Definitions of incitement to violence in the United States seem to revolve around the consequence of speech. For example, one definition reads, “the urging of listener(s) to engage in harmful acts or pose an imminent threat to a person”. However, this offers little clarity on what constitutes such speech. If the listener misinterprets something communicated by the speaker, can the speaker really be blamed? Locating the boundary between expressing opinion and incitement creates a liminal space that must be targeted if the law is to preserve the legal status of the citizens.


It is difficult to define what constitutes incitement because the effects of speech are dependent on both the speaker and the listener. When physical harm is committed, such as murder, theft, or physical abuse, locating a sole perpetrator is much easier. Incitement is more ambiguous: unless there is a clear form of coercion, it is the listener’s own prerogative to act upon the speaker’s words.


This simply regresses the problem: what is the definition of a clear form of coercion? The closest objective gauge of incitement to violence is the Brandenburg Test which states that in order to convict someone of incitement to violence there must be a clear indication of an imminent threat towards a person. However, this again does not address the arbitrariness of responsibility but simply focuses on the consequences of the speaker’s rhetoric.


Whilst Trump’s speech has been ruled to pass the Brandenburg Test, there are many who disagree with the decision, suggesting the test is inadequate. For example, the Brandenburg Test would not take into account Trump’s position of power and the citizen’s natural trust in him as a leader, meaning they are more likely to act on his words. Furthermore, whilst the rhetoric used by Trump in itself does not constitute incitement, the inflammatory context in which it was said adds extra weight. For example, the word "fire" is not in itself an incitement to action unless it is yelled in a crowded theatre.


There is also the further question of whether these factors should be Trump’s responsibility. As far as his defence was concerned, the rhetoric of Trump’s speech is typical of political speeches. Furthermore, Trump’s assertion of election fraud was simply stating his opinion. The context of the polarised political environment prone to emotional reactions is speculative, and the level of trust between him and the citizens are of the citizen’s own prerogative. Therefore, there is no obvious argument that Trump should be held responsible.
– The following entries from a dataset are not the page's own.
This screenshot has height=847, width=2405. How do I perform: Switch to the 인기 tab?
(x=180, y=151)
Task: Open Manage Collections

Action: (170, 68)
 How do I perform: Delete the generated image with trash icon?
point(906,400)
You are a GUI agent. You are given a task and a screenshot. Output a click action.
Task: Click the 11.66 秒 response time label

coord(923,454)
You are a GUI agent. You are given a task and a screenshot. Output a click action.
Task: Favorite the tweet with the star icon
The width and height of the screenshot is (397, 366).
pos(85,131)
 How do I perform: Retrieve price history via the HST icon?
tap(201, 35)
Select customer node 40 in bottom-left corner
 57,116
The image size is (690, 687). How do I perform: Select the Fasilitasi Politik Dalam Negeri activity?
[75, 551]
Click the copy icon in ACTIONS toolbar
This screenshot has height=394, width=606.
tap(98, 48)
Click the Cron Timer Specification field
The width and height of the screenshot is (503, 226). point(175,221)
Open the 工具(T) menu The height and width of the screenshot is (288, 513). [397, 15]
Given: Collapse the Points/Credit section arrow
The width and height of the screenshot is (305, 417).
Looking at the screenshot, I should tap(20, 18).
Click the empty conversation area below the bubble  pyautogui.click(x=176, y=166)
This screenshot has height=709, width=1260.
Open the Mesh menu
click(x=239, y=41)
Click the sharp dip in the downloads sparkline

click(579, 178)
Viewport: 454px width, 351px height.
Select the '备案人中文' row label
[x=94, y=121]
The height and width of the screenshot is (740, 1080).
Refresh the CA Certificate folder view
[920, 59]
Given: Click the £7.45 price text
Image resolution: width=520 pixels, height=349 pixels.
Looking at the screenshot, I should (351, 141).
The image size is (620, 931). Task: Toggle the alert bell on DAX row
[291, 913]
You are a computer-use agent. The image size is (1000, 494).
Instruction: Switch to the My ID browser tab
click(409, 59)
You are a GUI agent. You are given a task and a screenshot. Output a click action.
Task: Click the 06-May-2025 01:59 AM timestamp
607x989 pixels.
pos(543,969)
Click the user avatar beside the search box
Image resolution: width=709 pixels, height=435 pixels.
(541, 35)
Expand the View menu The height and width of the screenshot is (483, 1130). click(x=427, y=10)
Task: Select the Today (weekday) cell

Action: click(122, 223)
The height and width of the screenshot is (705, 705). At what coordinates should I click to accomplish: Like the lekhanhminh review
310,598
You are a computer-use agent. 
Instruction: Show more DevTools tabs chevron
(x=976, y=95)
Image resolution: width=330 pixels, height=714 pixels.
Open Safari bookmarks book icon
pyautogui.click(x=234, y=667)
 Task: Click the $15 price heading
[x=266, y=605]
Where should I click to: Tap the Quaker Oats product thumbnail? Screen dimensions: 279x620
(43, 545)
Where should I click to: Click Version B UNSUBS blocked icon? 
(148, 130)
Determining blame is thus not a straightforward endeavour. Trump’s case shows that there needs to be a more coherent system that determines the point at which the speaker is responsible for the actions of the listener. Without clear parameters indicating the point at which expression becomes incitement, citizens are in murky territory when it comes to exercising their freedom of expression. Liberal doctrines affirm that the right to swing one’s fist ends at the tip of another’s nose, but how would citizens know when to stop their fist if they do not know where the nose begins?